Introduction QVA149, a novel once-daily inhaled dual bronchodilator combining a fixed dose of the long-acting β2 agonist indacaterol and the long-acting muscarinic antagonist glycopyrronium, has demonstrated improvements in dyspnoea versus its mono-components (indacaterol and glycopyrronium), tiotropium, and salmeterol/fluticasone using the interviewer-based Transition Dyspnoea Index (TDI) questionnaire.1,2 The BLAZE study evaluated the effect of once-daily QVA149 on patient-reported dyspnoea versus placebo and blinded tiotropium in patients with moderate-to-severe chronic obstructive pulmonary disease (COPD).
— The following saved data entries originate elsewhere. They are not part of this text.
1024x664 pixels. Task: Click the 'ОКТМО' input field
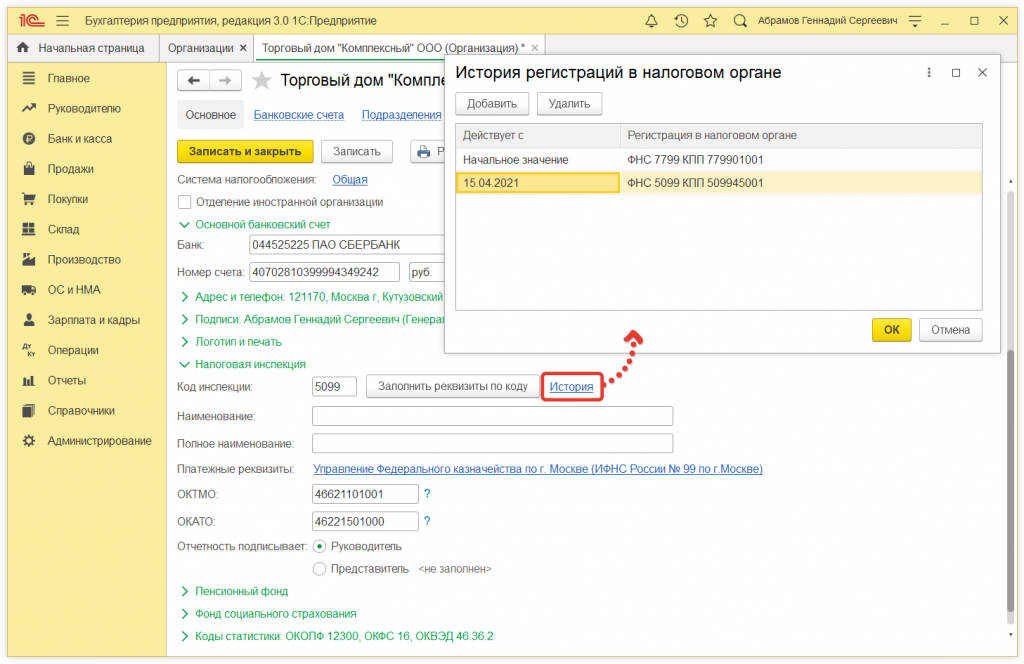click(x=365, y=494)
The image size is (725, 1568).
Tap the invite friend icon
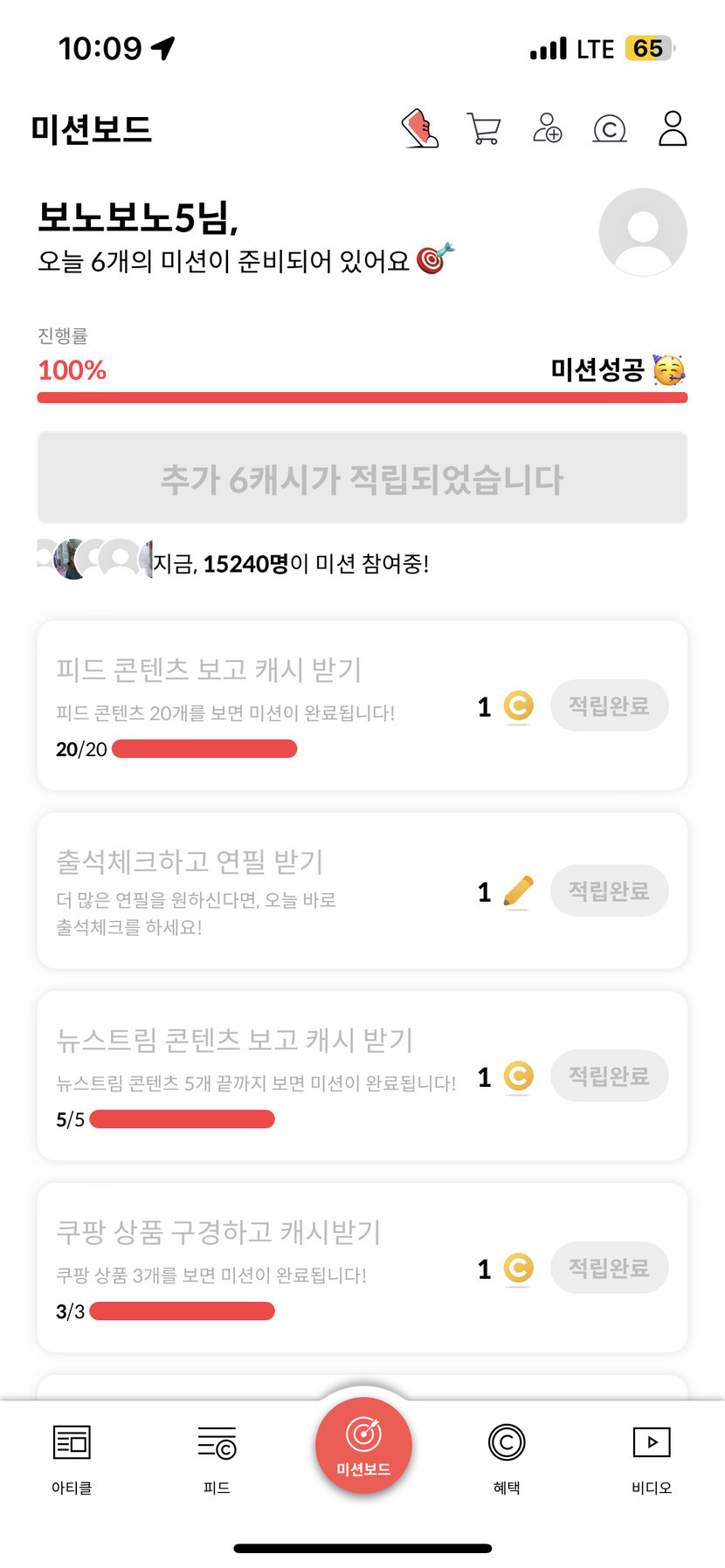pyautogui.click(x=548, y=128)
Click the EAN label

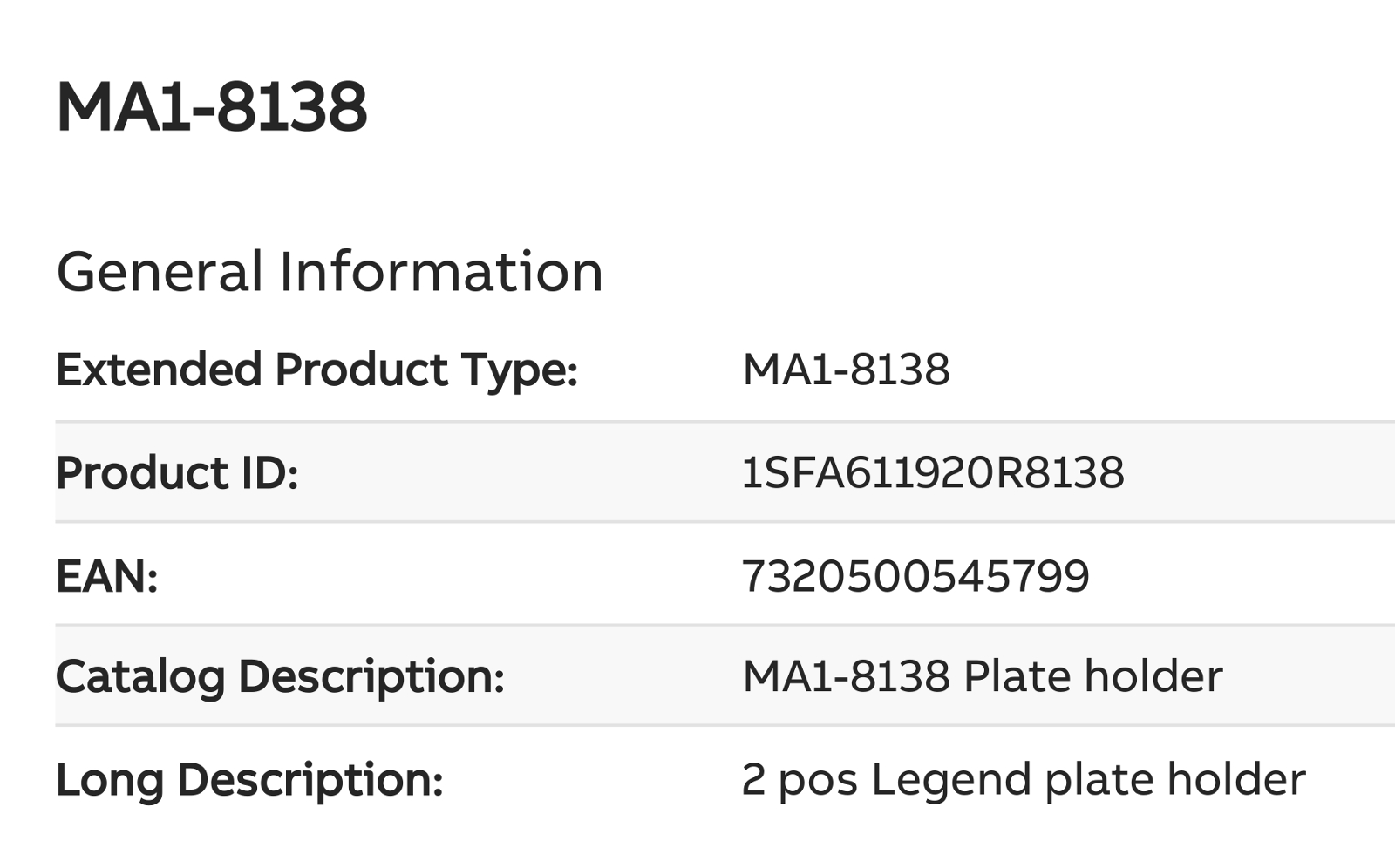tap(106, 576)
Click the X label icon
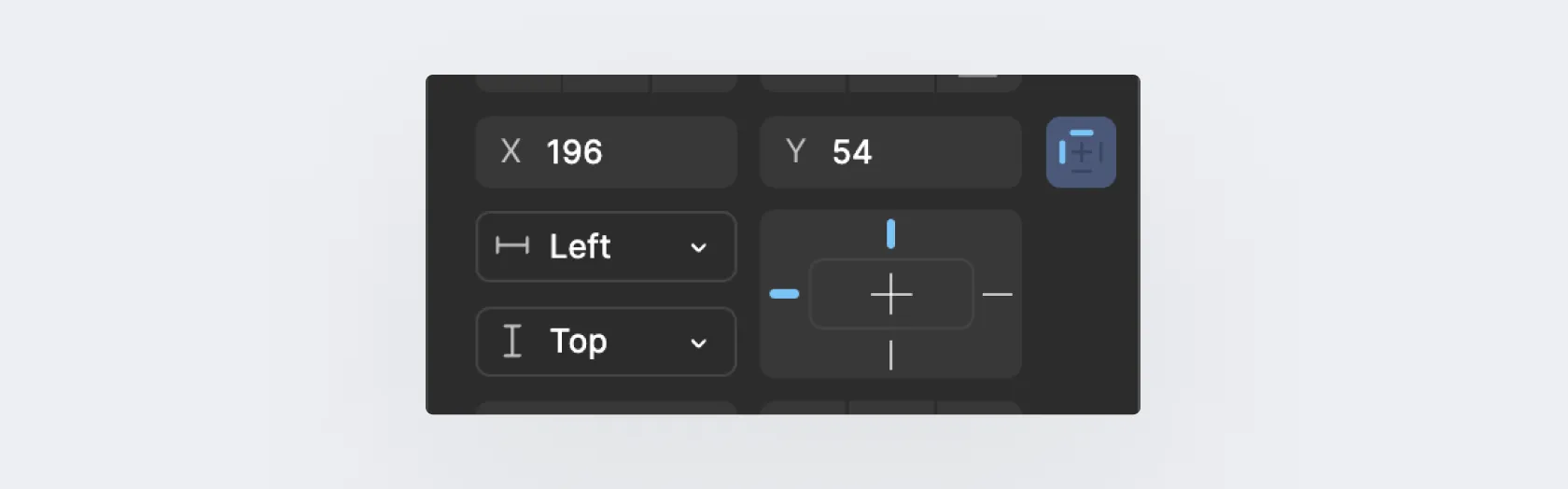The image size is (1568, 489). 511,151
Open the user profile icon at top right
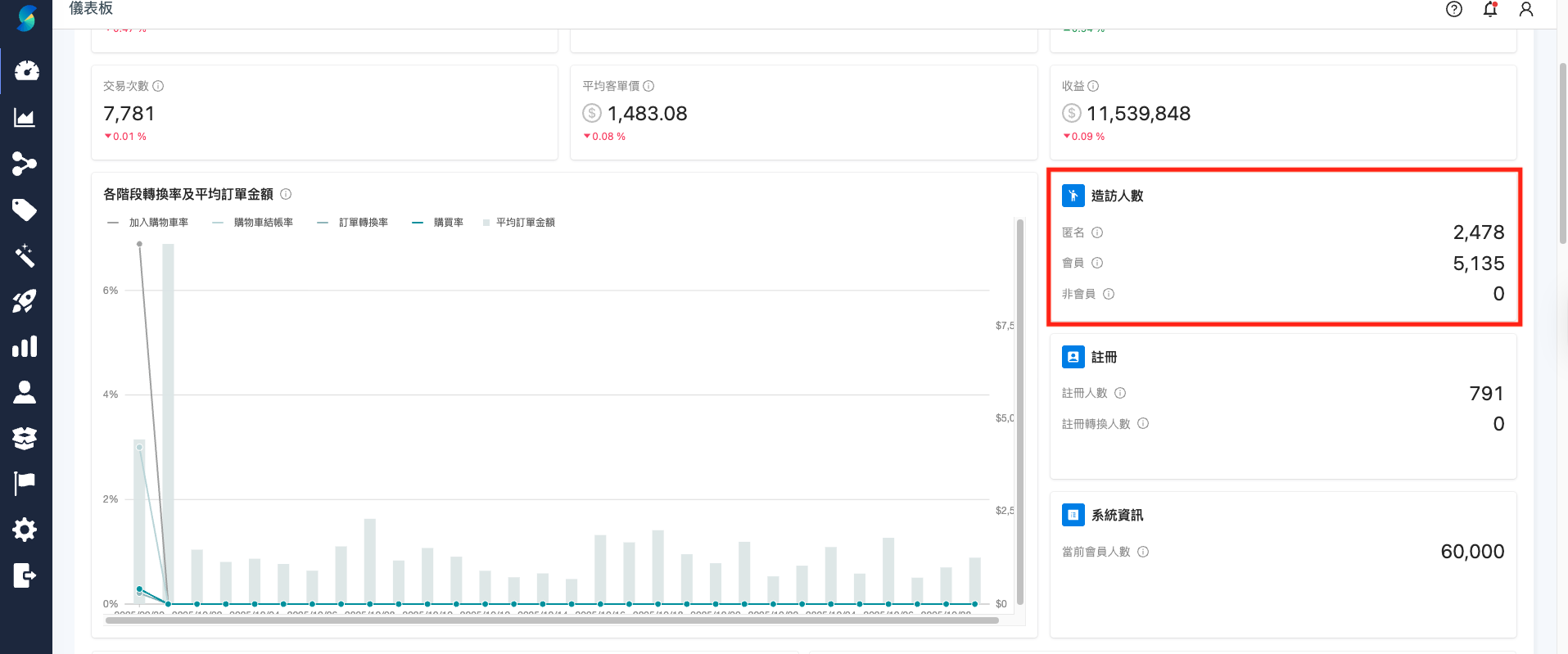The image size is (1568, 654). pos(1526,10)
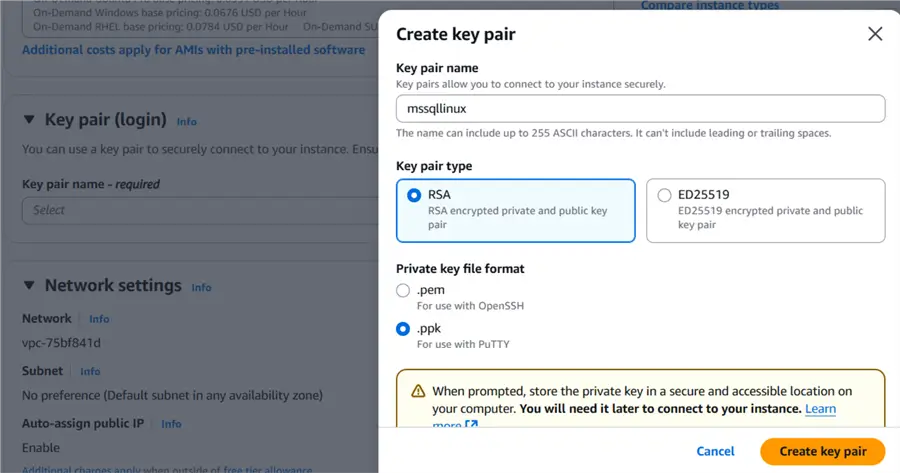900x473 pixels.
Task: Select the ED25519 key pair type
Action: (664, 196)
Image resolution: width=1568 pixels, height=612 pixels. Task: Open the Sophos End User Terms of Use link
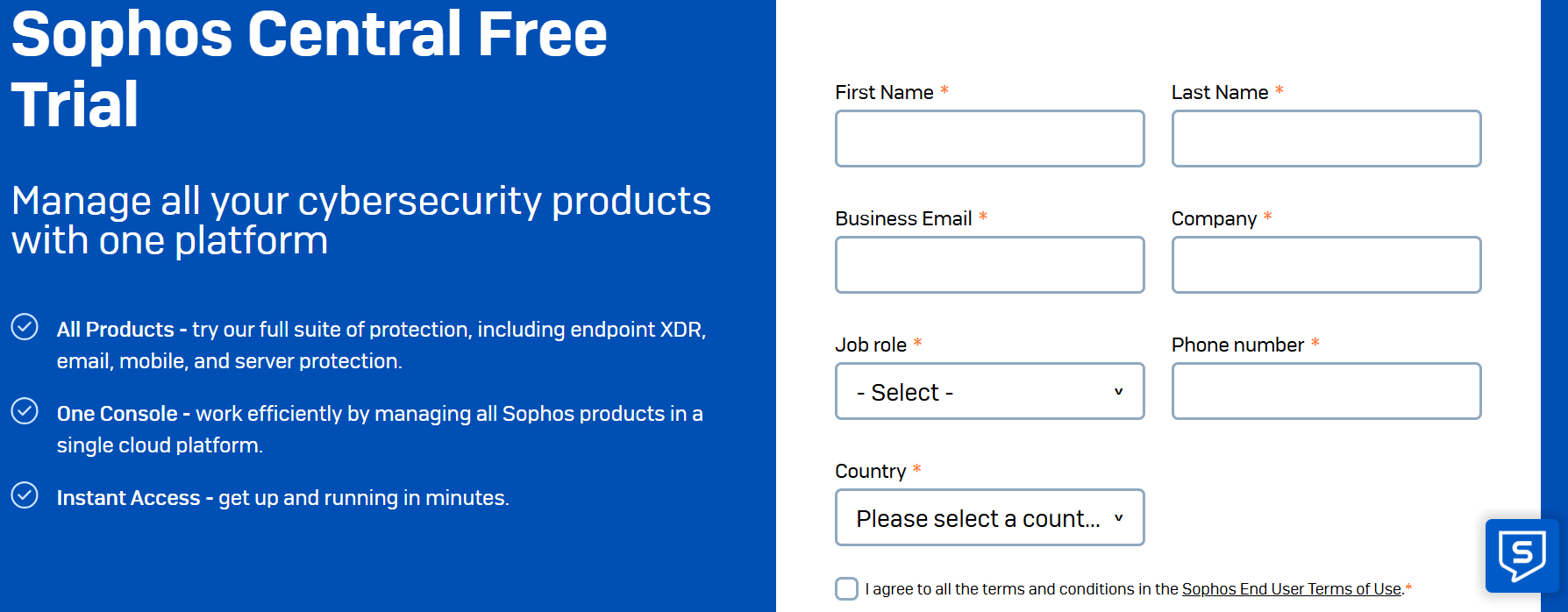[1291, 589]
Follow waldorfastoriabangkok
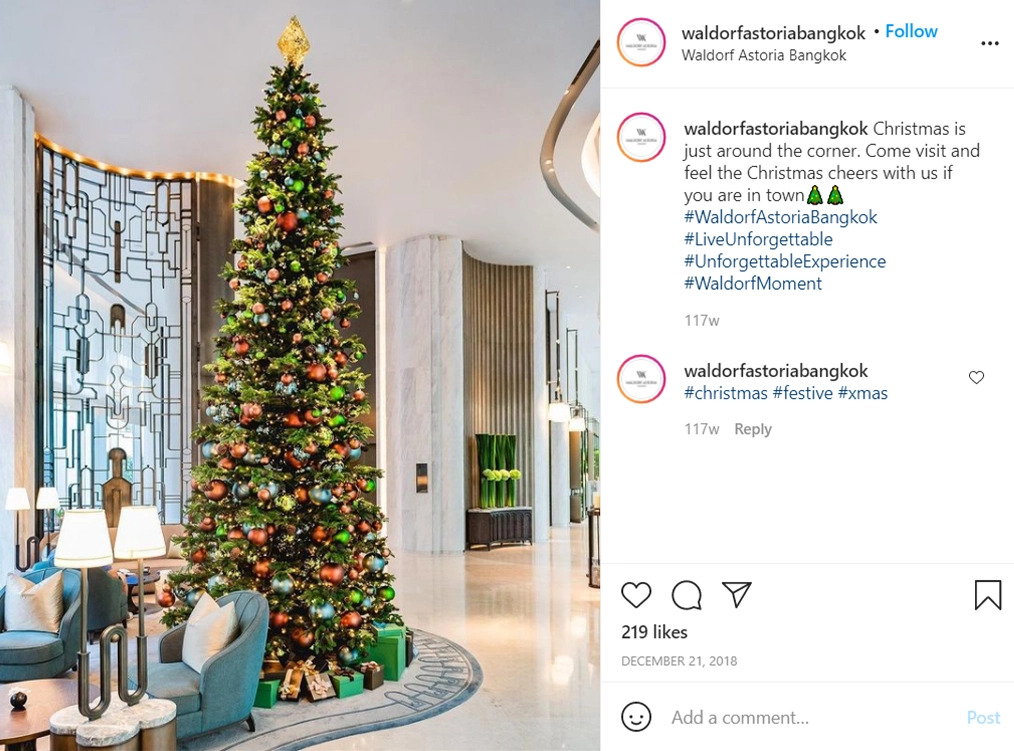Viewport: 1014px width, 751px height. pyautogui.click(x=911, y=31)
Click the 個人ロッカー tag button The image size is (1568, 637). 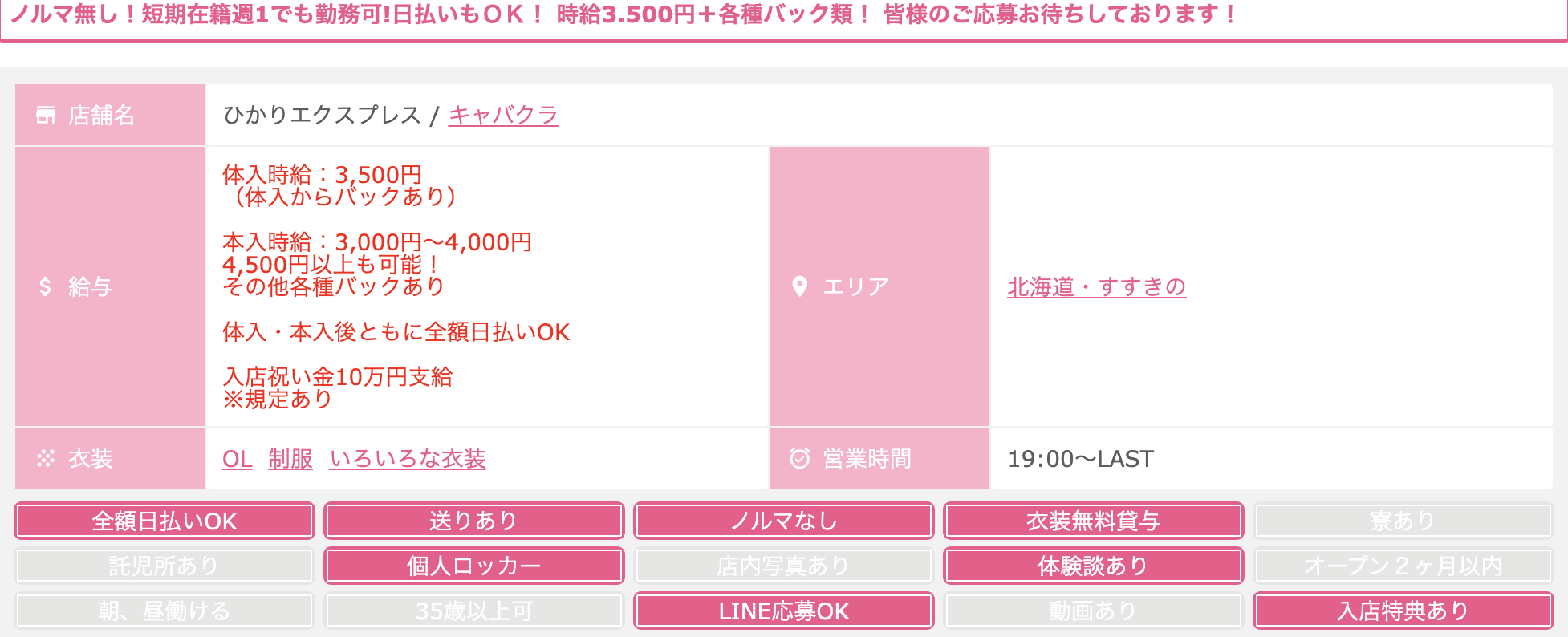[473, 566]
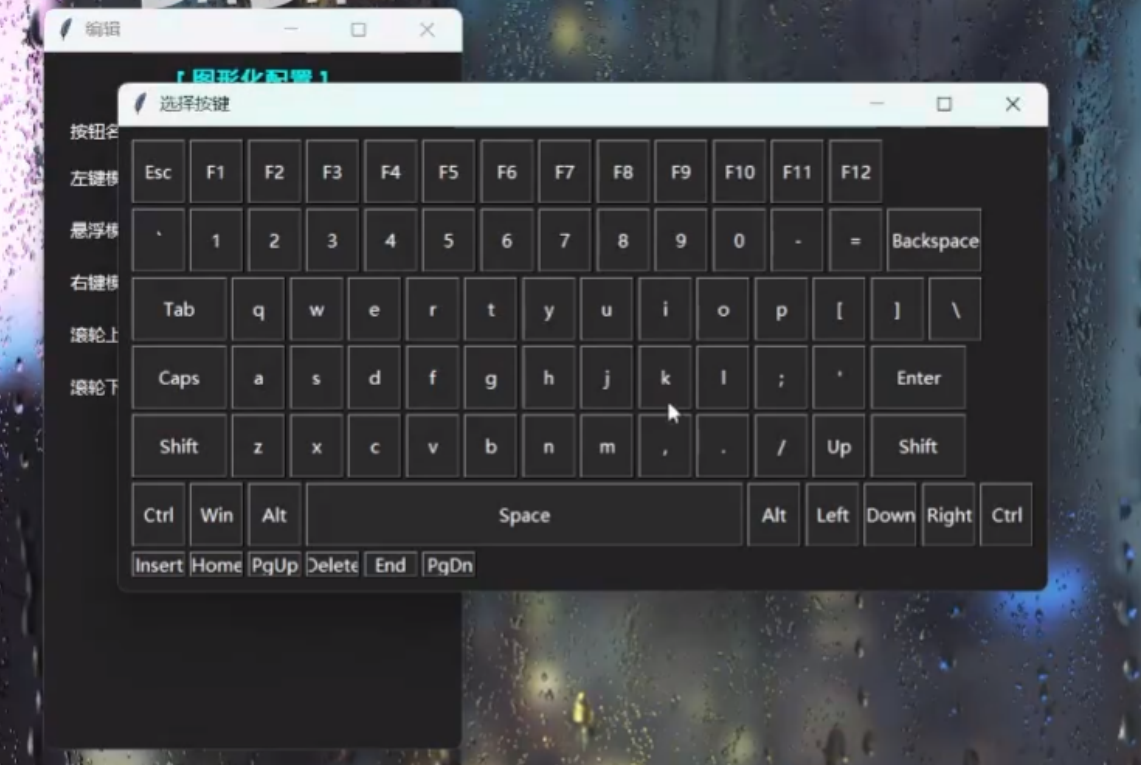
Task: Select the Space bar key
Action: pyautogui.click(x=524, y=516)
Methods This was a 6 week, multicentre, randomised, blinded, double-dummy, placebo-controlled, 3-period, cross-over study. Patients aged ≥40 years with moderate-to-severe COPD, post-bronchodilator forced expiratory volume in 1 second (FEV1) ≥30% and <80% of the predicted normal, and post-bronchodilator FEV1/ forced vital capacity <0.7 were randomised to receive QVA149 110/50 μg (via the Breezhaler® device) or placebo (via the Breezhaler®/ HandiHaler® device) or blinded tiotropium 18 μg (via the HandiHaler® device). The primary objective of the study was to evaluate the superiority of QVA149 versus placebo in the improvement of patient-reported dyspnoea as assessed by Self-Administered Computerised (SAC) version of the Baseline Dyspnoea Index (BDI)/TDI after 6 weeks of treatment. Other objectives included; standardised FEV1 area under the curve from 0 to 4 hours post-dose (AUC0–4 h); rescue medication use; safety and tolerability.

Abstract P236 Figure 1.

TDI total score after 6 Weeks.

Results Of the 247 patients (mean age 62.8 years) randomised, 191 completed the study. The SAC TDI total score was significantly improved with QVA149 compared with placebo and tiotropium after 6 weeks (figure). FEV1 AUC 0–4 h was significantly higher for QVA149 versus placebo and tiotropium at Day 1 and Week 6 (all p < 0.001). Rescue medication use was significantly lower with QVA149 versus placebo (p < 0.001) and tiotropium (p = 0.002). Incidence rate of adverse events was similar across all the treatment groups (QVA 149: 35.0%; tiotropium: 35.5%; placebo: 39.4%).

Conclusion The BLAZE study provides evidence that the improved lung function with QVA149 translates into greater relief of breathlessness and improved patient-reported outcomes.


  1. Bateman et al. Eur Respir J. 2013 May 30.

  2. Vogelmeier et al. Lancet Respir Med. 2013; 1:51–60.